EU-Agrarkommissar Christophe Hansen wirkte zufrieden, als er am Mittwoch in Brüssel vor die wartenden Journalisten trat: „Wir bringen den Pragmatismus in die Agrarpolitik zurück." Mit diesen Worten präsentierte Hansen einen Gesetzesvorschlag, der die Gemeinsame Agrarpolitik (GAP) vereinfachen und die Landwirte vom Schreibtisch holen soll.
Es wird kompliziert
Bereits im vergangenen Jahr hatte die EU-Kommission die GAP geändert: Kurz nach den Bauernprotesten und kurz vor der Europawahl fiel die verpflichtende Stilllegung von 4 % der Ackerfläche eines Betriebes weg. Diese Mini-GAP-Reform war schnell erklärt und freute viele Bauern.

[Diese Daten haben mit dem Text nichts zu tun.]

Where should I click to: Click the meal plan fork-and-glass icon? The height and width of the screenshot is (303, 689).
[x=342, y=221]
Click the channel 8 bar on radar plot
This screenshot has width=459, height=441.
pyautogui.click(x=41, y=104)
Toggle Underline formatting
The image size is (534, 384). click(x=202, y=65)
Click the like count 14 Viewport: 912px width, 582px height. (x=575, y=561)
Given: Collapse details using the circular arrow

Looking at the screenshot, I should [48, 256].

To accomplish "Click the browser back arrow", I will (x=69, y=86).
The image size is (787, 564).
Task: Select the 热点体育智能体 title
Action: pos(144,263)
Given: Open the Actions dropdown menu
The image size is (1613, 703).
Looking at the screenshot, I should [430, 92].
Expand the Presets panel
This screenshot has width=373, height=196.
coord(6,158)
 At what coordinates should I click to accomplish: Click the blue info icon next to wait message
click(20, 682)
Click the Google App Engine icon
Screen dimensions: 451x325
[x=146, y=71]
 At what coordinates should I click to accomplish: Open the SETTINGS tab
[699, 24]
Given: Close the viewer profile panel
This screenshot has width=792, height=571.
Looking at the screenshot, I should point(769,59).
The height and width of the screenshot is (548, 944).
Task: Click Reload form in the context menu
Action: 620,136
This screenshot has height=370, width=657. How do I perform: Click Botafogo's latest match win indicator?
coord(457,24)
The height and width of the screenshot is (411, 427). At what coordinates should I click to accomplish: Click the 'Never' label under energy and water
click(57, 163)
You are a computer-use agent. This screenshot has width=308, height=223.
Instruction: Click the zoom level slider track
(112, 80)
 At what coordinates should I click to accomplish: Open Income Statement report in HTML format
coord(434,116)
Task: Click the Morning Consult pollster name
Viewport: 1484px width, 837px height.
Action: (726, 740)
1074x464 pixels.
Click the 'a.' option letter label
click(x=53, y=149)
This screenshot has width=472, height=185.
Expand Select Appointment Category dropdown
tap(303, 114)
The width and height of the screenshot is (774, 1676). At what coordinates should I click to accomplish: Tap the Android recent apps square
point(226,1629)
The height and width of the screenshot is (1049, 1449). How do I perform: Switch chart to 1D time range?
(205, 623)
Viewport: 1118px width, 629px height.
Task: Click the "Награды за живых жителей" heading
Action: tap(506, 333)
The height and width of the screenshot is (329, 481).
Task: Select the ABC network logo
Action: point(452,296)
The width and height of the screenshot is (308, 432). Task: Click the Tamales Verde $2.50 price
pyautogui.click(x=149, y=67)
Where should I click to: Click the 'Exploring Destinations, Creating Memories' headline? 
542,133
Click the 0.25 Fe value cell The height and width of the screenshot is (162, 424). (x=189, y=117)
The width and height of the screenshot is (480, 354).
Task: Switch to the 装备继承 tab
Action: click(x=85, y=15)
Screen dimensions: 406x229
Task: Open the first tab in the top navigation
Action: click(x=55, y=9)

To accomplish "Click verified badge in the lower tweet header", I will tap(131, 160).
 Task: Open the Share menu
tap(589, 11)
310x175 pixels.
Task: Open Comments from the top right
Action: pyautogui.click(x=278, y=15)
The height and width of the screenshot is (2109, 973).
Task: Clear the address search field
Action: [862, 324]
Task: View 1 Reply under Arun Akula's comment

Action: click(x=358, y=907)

Diesmal ist die Sache komplizierter: Um ihre Pläne zu erklären, musste sich die EU-Kommission mehr Zeit nehmen. Über eine Stunde informierten Kommissionsbeamte Journalisten am Dienstag vorab über ihre Pläne. Was die Kommission plant, wirkt in die Details der komplexen GAP-Gesetze.
Ob die Vereinfachungen am Ende aber wirklich bei den Landwirten ankommen und nicht nur bei den Verwaltungen, muss sich zeigen.
Mehr Freiraum für Mitgliedstaaten
Denn Hansen kommt mit seinem Paket zuallererst den EU-Mitgliedstaaten entgegen. Deren Verwaltungsbeamte dürften sich freuen. Sie müssen künftig weniger nach Brüssel melden und die EU-Kommission seltener um Erlaubnis bitten, wenn sie ihre GAP-Strategiepläne ändern.
Konkretes für Bauern?
Nach Konkretem für die Landwirte muss man genauer suchen:
Landwirte, die weniger als 2.500 € pro Jahr aus der GAP beziehen, müssen keine GLÖZ-Standards mehr nachweisen. Das betrifft deutlich mehr als die Hälfte der 9 Millionen EU-Landwirte. In Deutschland hätte das 2023 immerhin gut 83.000 der 310.000 Begünstigten betroffen.
Auch Bio-Landwirten kommt die EU-Kommission entgegen. Sie sind nun wieder „green by definition“. Das heißt, dass sie für die EU-Subventionen deutlich weniger Nachweise erbringen müssen als ihre konventionellen Kollegen.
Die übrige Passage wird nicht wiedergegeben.